にれっちのつれづれ日記

本州最北端の小児科医にれっちの独り言(^^)

医師充足率100%???

2005-07-14 08:23:57 | つれづれ
今日の東奥日報に、県内の29自治体病院で医師充足率が100%を超えたという記事が載りました。
でも実際にはというと、、、残念ながら現場の医師不足感は以前より強くなっています。
一つは昨年から始まった臨床研修医制度です。
以前は大学病院などの特定の教育機関が研修を行っていて、自治体病院にはある程度は訓練された医師が派遣されていたわけですが、この制度が始まってからは自治体病院も主要な教育機関になりました。研修医も国家試験に合格して医師免許を持っているので充足率にカウントされますが、もちろん初めから一人前に仕事が出来るはずなどなく、指導医のもとで一から勉強するわけです。指導医は患者さんへの医療の提供と研修医の指導という二つの仕事をこなさなくてはいけないのですが、指導医の数は全く増えていないどころか、科によっては減ってすらいます。

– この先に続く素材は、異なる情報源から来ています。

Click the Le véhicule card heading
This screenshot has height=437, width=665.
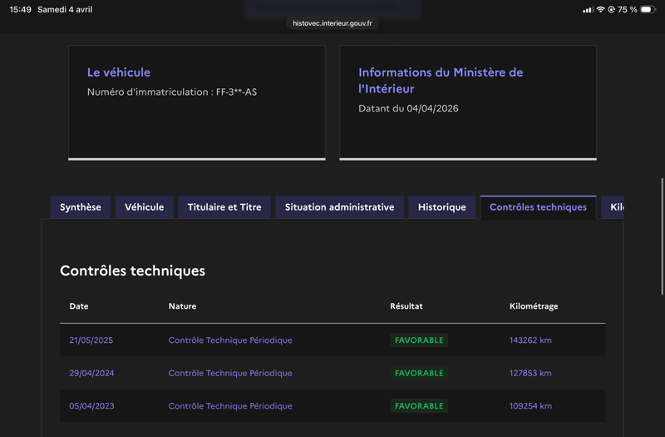pos(119,72)
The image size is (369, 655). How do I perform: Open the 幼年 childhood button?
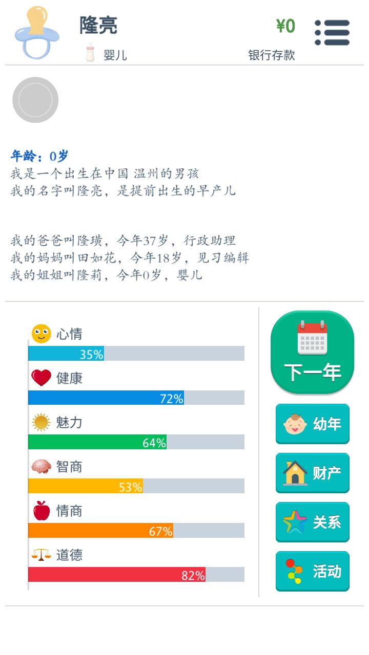coord(312,424)
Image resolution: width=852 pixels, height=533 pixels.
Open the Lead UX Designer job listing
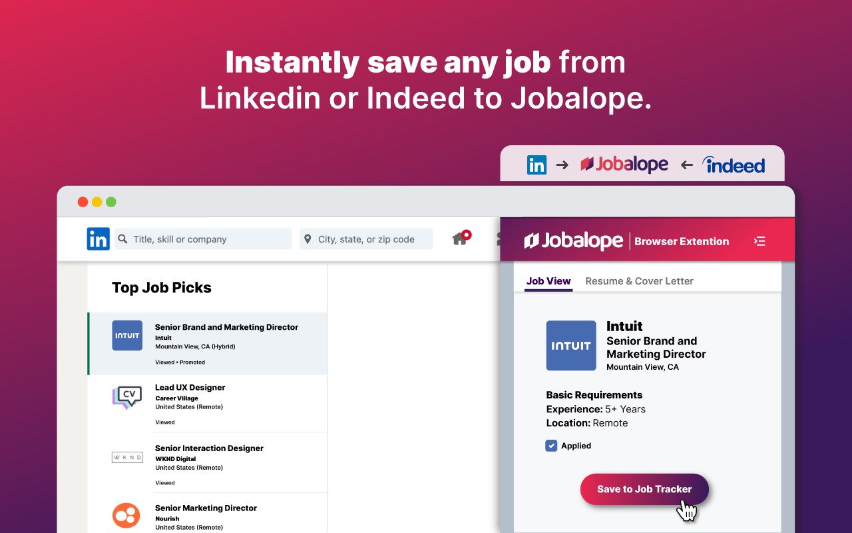coord(190,388)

見かけの充足率増加が、実は現場の医師不足に拍車をかけている、、、という側面は否めません。
二つ目は充足率の算定方法です。
ベット数や外来患者数を元に算定されますが、病院の持つ機能や科の特性などはほとんど考慮されていません。極端に言えば、3分かからずに済む患者さんも、数人がかりで長時間かかって検査をするような患者さんも、一人は一人だということです。

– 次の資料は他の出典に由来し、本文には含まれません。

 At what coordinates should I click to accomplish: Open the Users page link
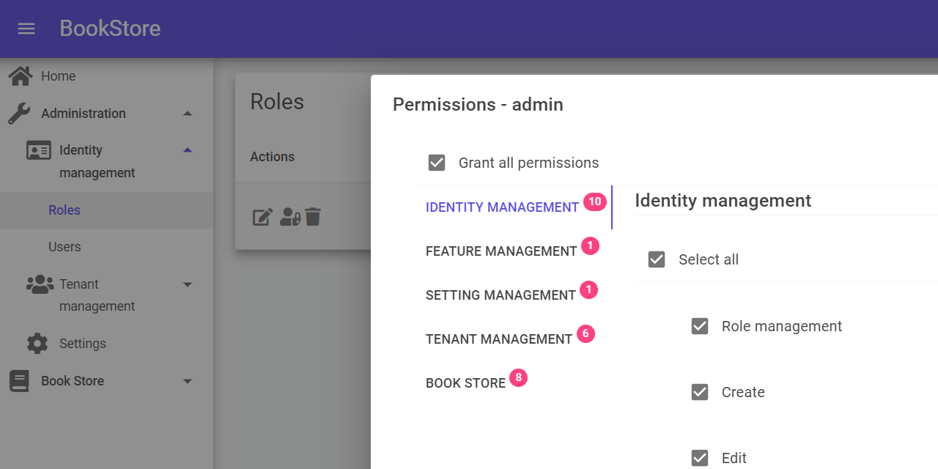pos(64,247)
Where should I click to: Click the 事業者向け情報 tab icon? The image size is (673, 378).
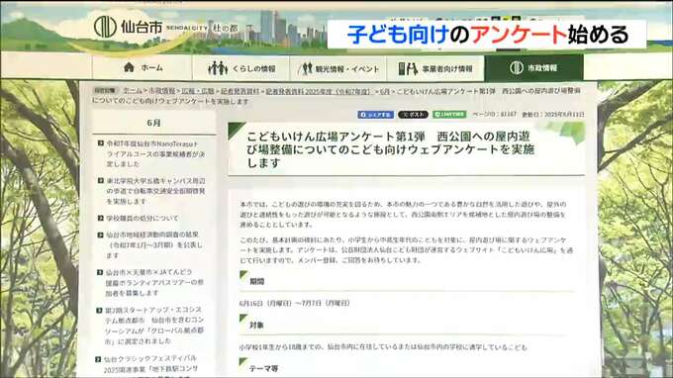(x=408, y=68)
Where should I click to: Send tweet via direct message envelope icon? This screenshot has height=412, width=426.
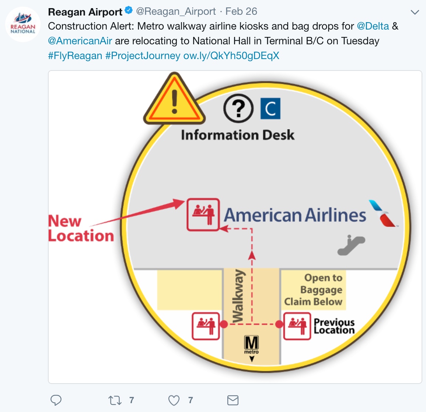tap(233, 400)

より高水準の医療をより安全に行うことを求められる中では、単純な机上の計算ではすまないことがたくさんあります。県内に残ってくれる医師を増やしていくのと同時に、どんぐりのような一次医療機関とむつ病院のような二次・三次医療機関が上手に連携して、お互いの能力を引き出せ合えるようなシステム作りが必要ですね。